*What the task asks:* Find the string "agent" in the records. Copy each line that has it.

(Stored data entries)
_ _ _
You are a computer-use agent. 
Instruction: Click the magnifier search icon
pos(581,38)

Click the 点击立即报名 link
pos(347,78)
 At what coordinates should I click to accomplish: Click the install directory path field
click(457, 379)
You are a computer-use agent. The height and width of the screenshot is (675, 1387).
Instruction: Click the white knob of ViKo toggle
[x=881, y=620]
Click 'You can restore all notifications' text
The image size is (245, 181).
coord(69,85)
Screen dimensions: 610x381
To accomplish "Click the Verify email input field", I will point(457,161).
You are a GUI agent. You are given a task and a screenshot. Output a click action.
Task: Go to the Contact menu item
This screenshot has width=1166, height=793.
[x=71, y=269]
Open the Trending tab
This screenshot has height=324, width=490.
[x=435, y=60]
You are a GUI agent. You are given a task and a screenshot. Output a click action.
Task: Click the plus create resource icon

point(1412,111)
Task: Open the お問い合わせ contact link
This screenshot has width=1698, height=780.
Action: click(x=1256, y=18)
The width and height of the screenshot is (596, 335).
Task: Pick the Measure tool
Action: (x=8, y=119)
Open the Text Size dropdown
_ _ _
*Result of the task:*
You are a computer-use agent. 
You are a computer-use agent. The height and width of the screenshot is (675, 1387).
You are a GUI agent. You are given a task and a screenshot. Output a click action.
You are a GUI agent. You are given a task and a screenshot. Output a click action.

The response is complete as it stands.